**PROBLEM STATEMENT:** Below are entries with pictures among them; reproduce exactly, and only, the lines from the one containing "Viewport: 635px width, 567px height." down to the one containing "Open media player in the top meeting toolbar", without the pictures.

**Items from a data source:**
========

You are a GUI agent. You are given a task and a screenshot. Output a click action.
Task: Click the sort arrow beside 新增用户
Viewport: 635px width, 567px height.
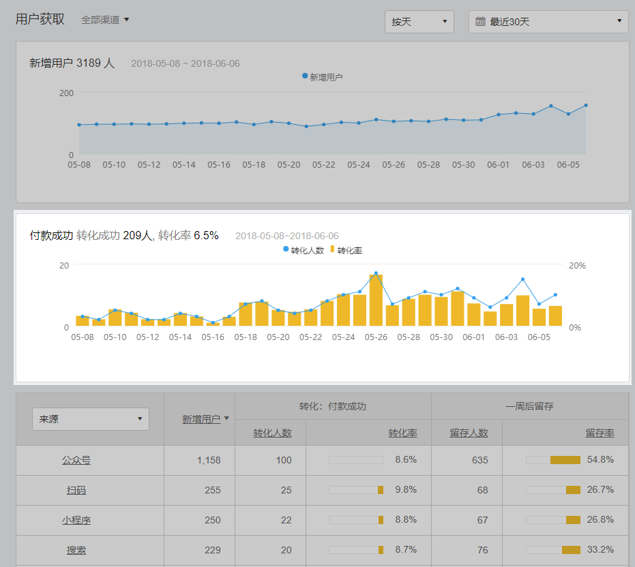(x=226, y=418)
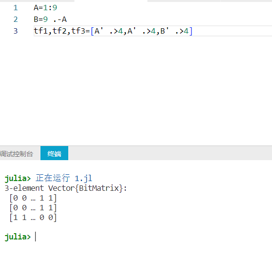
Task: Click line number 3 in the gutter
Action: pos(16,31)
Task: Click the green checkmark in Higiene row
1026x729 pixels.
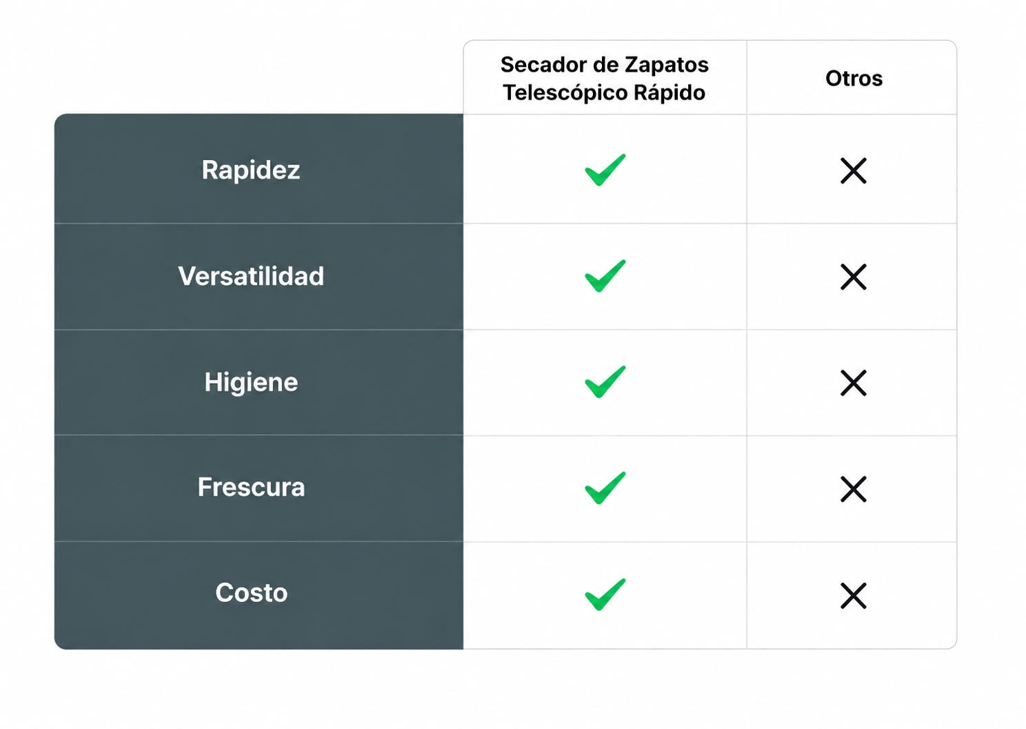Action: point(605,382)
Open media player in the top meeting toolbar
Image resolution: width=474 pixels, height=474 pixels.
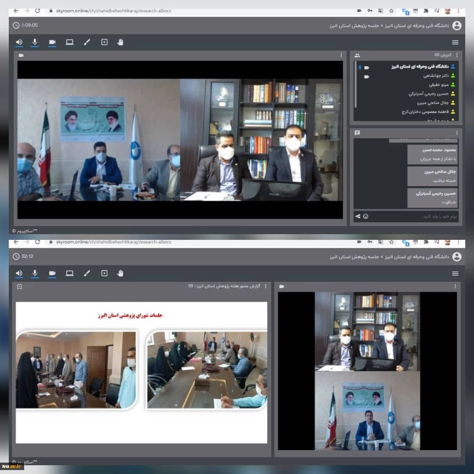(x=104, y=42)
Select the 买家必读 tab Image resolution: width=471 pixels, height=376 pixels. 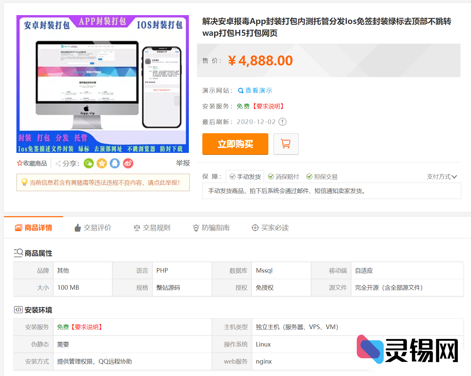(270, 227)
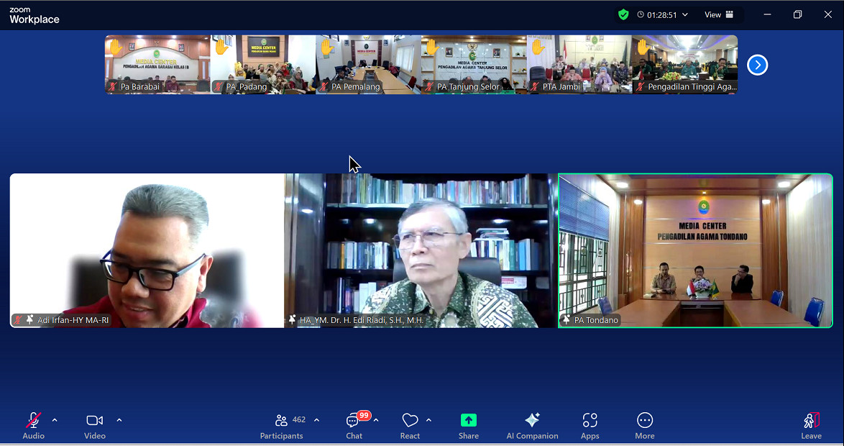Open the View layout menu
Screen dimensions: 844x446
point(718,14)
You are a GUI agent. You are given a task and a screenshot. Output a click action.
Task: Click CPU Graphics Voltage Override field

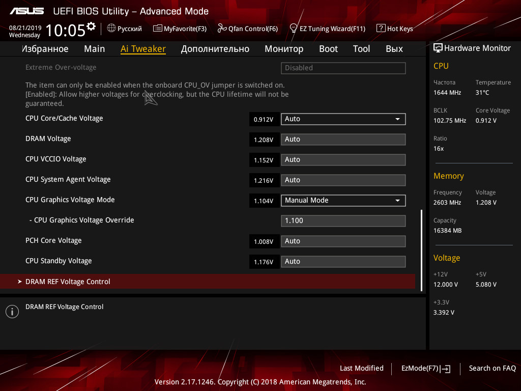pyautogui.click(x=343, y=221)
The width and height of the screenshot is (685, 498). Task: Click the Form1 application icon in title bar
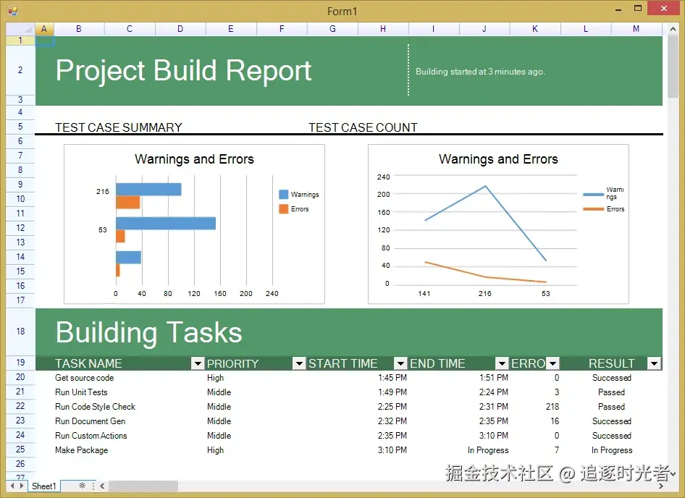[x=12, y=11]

========

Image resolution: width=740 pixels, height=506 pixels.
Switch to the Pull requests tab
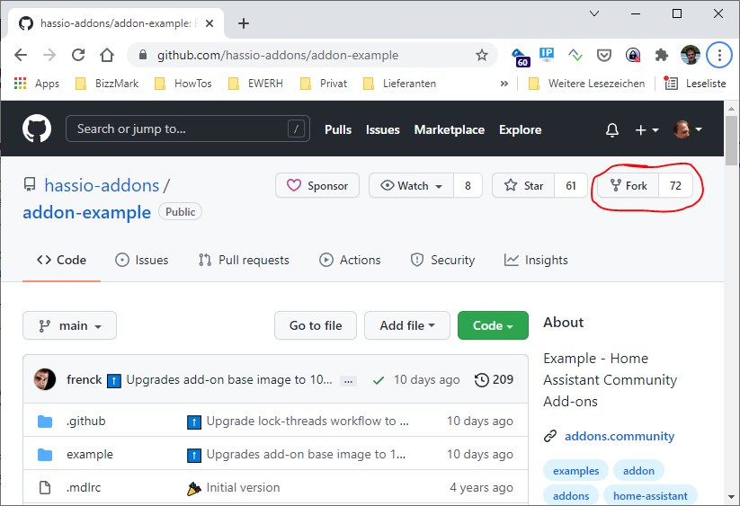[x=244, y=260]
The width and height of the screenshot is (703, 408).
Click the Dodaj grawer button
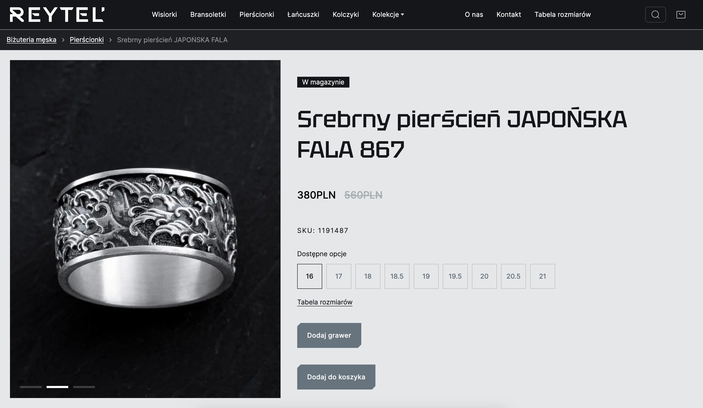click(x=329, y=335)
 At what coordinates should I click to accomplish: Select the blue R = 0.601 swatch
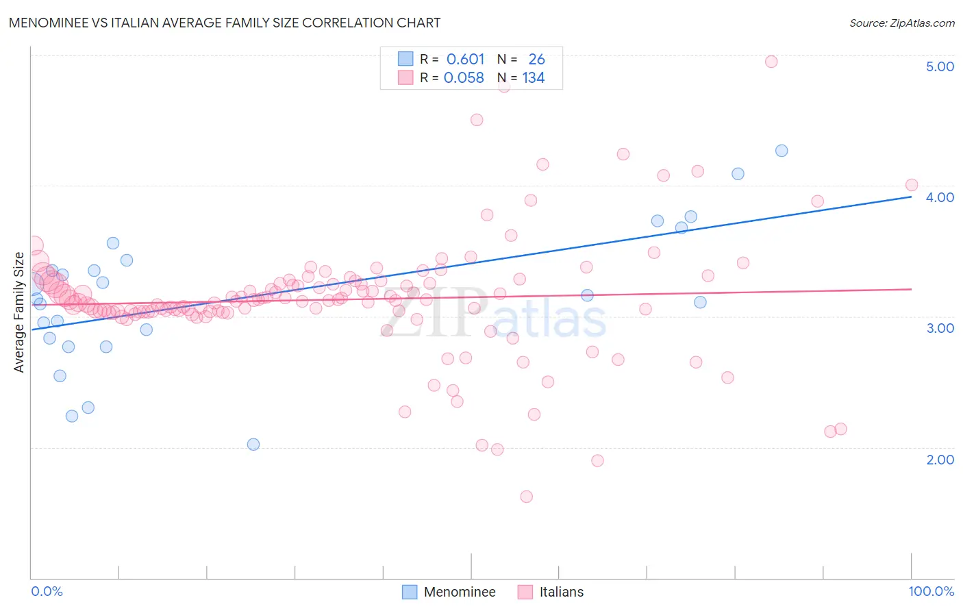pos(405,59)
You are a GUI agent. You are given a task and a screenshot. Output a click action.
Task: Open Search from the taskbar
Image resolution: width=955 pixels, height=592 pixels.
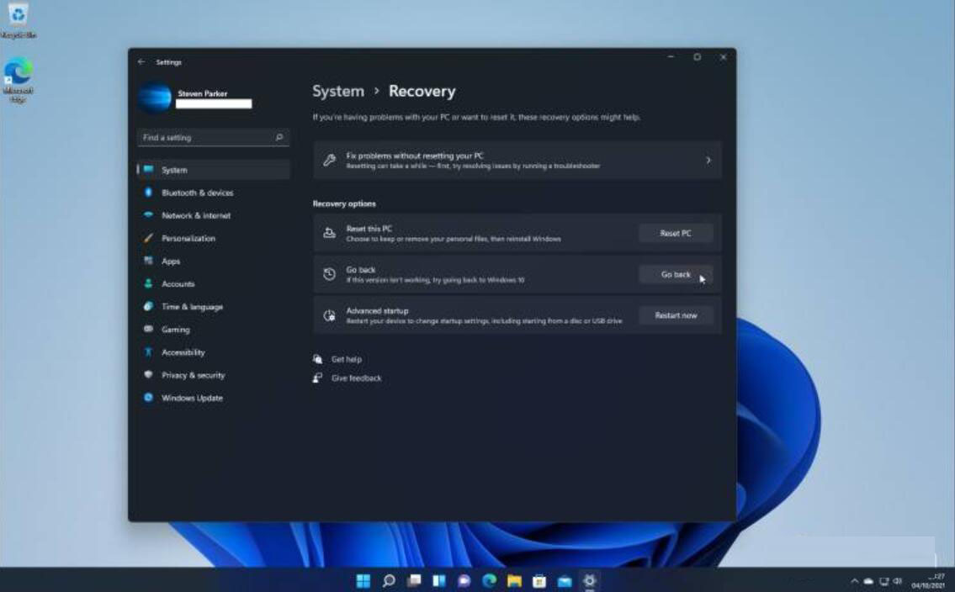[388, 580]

========

**RESULT OF THIS TASK:**
Viewport: 635px width, 567px height.
(x=226, y=418)
Task: Click line number 3 in the gutter
Action: pos(16,31)
Task: Click the green checkmark in Higiene row
1026x729 pixels.
Action: point(605,382)
Open media player in the top meeting toolbar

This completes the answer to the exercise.